I'm still waiting to hear from experts with knowledge of Indic and
eastern Arabic scripts. However, I have been corresponding offlist with
someone who has knowledge of the second issue I raised...

>>> Second, apparently some Chinese family names 

According to my correspondent, the challenge is representation of some
given names, not family names (e.g., legislation in Taiwan stipulates
that a given name can include any character that has ever appeared in a
dictionary, even dictionaries published hundreds of years ago).

>>> are typically
>>> written (especially outside the People's Republic of China)
>>> using characters that the Unicode Consortium assigns to
>>> non-BMP code points 

John, forgive my ignorance, but it seems to me that the plane is
irrelevant here: in PRECIS we base decisions on code point properties.
Thus, for instance, any code point whose Unicode general category is
"Lo" (other letter) is allowed in the PRECIS IdentifierClass (per
Section 9.1 of RFC 7564), regardless of the plane. As an example, a code
point like U+2F804 (CJK COMPATIBILITY IDEOGRAPH-2F804) would be allowed,
even though it is in the Supplementary Ideographic Plane.
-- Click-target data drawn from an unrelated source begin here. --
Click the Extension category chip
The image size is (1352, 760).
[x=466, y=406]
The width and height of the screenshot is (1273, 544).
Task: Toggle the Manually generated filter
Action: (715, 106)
>>> or assigns in the BMP but as
>>> compatibility decomposable characters (and thus disallowed by
>>> RFC 7564 in the IdentifierClass).

My correspondent said it should be fine to disallow compatibility
decomposable characters such as U+328A (CIRCLED IDEOGRAPH MOON) because
according to him they would not be used in given or family names.

All of this is second-hand, so take it with a grain of salt.